Please repeat word for word the line containing "Instruction: Toggle Underline" and every following line up to and including the last one below, pictures excluded.

*** Opening of DATA FOR THIS TASK ***

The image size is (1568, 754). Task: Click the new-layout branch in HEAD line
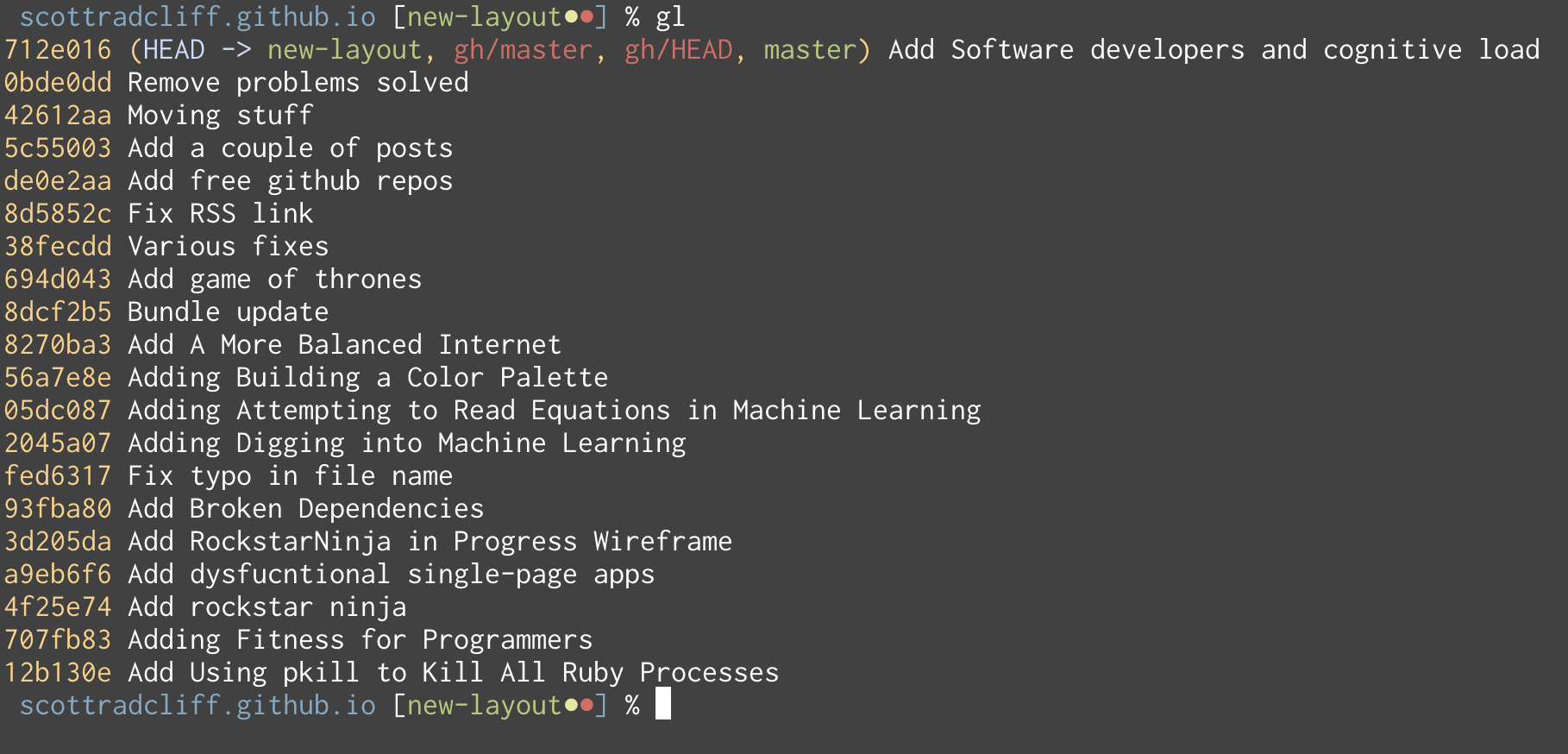(x=344, y=50)
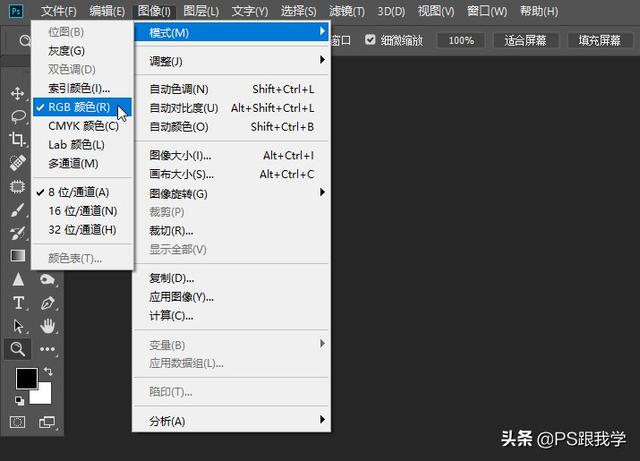Select the Brush tool
Viewport: 640px width, 461px height.
(17, 210)
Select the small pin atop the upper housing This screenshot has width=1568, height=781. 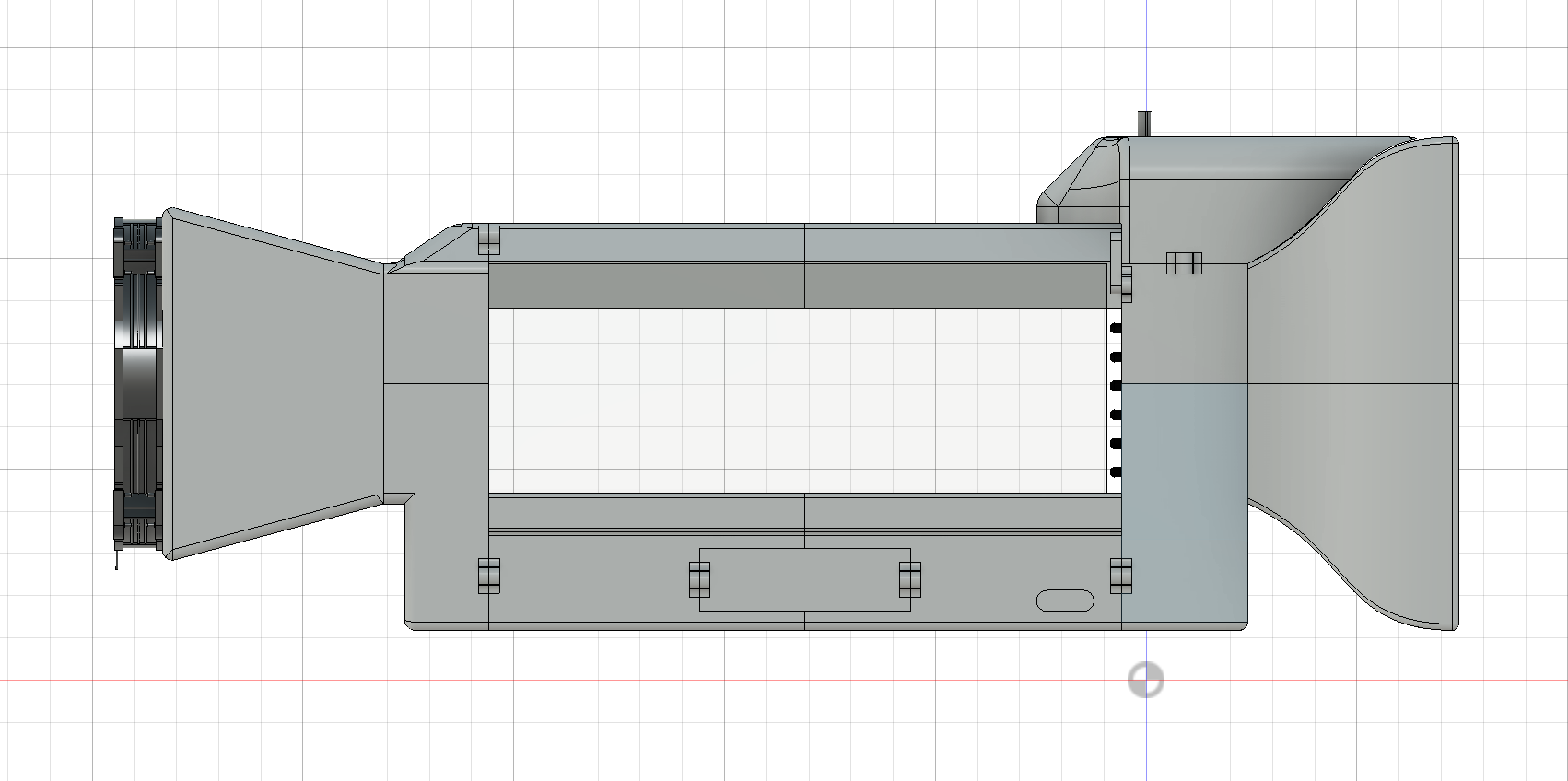1144,124

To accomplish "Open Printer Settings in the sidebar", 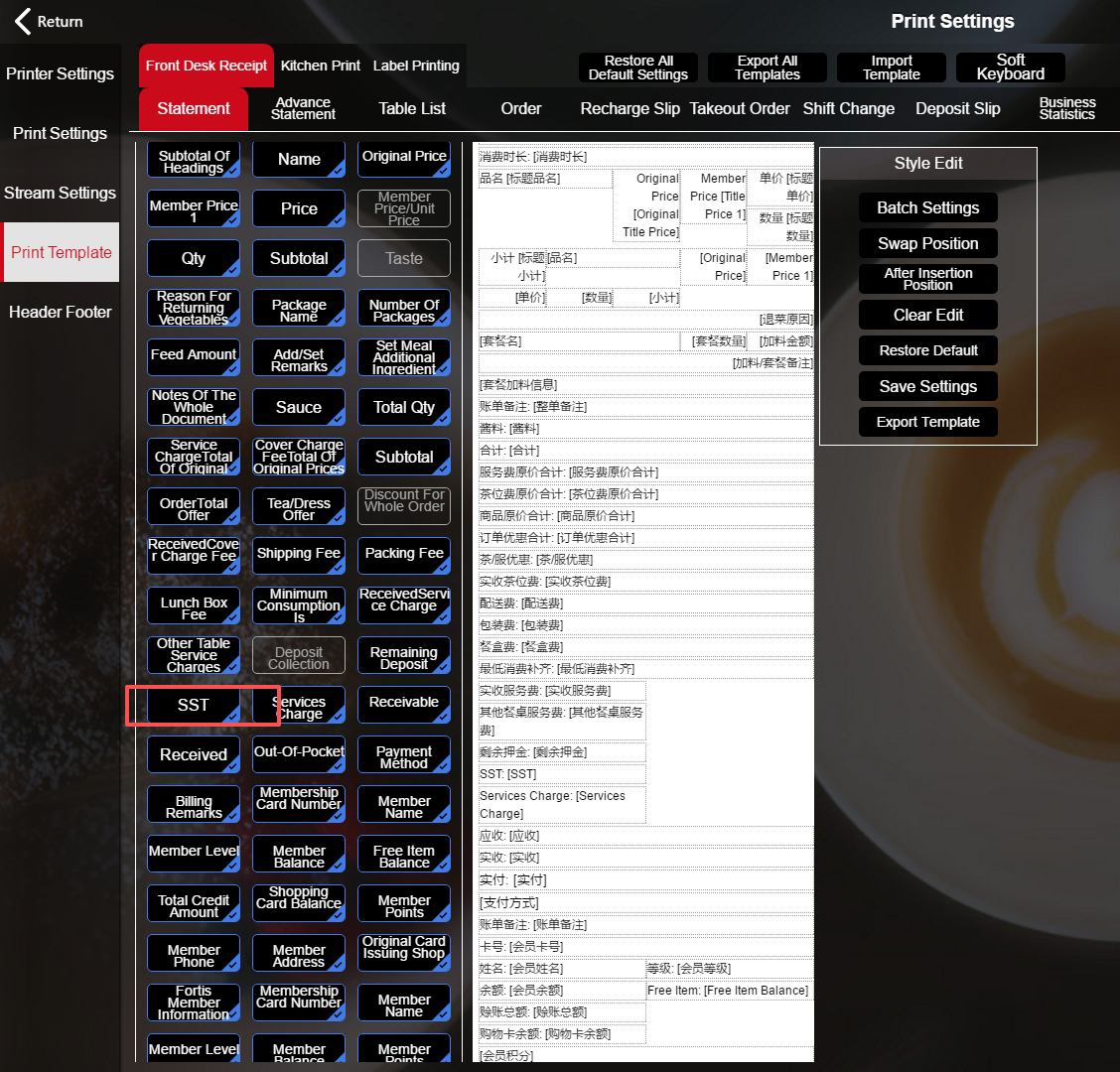I will 61,73.
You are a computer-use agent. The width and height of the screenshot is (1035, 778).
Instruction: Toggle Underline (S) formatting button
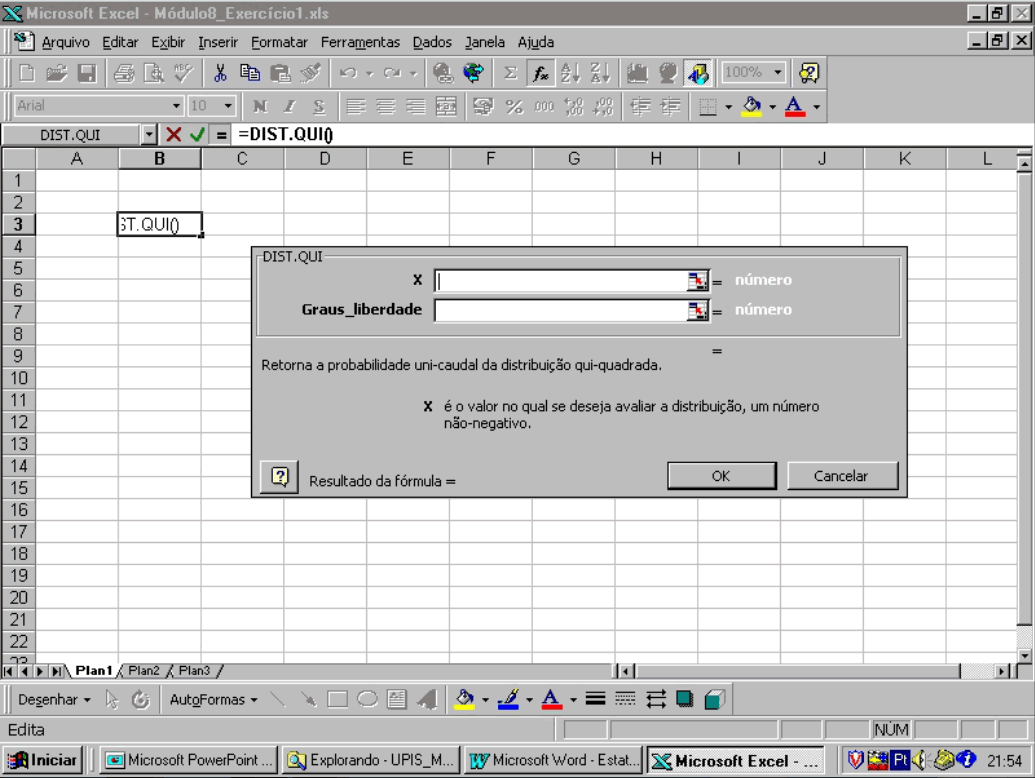tap(319, 106)
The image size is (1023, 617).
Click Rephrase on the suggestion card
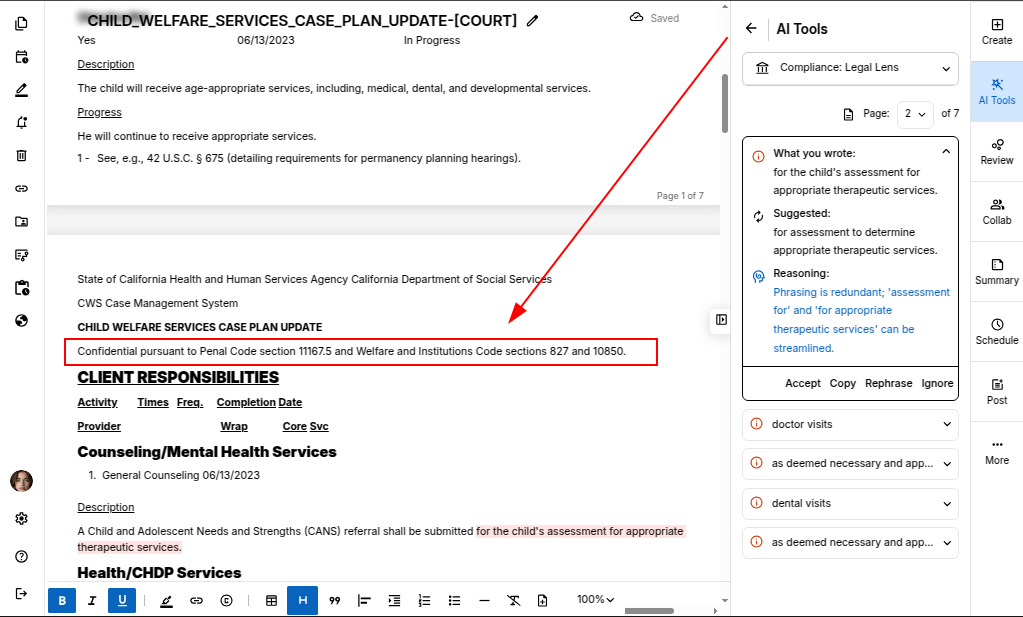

*** Close of DATA FOR THIS TASK ***

= OUTPUT OF THE TASK =
Instruction: Toggle Underline (S) formatting button
tap(319, 106)
The image size is (1023, 617).
Click Rephrase on the suggestion card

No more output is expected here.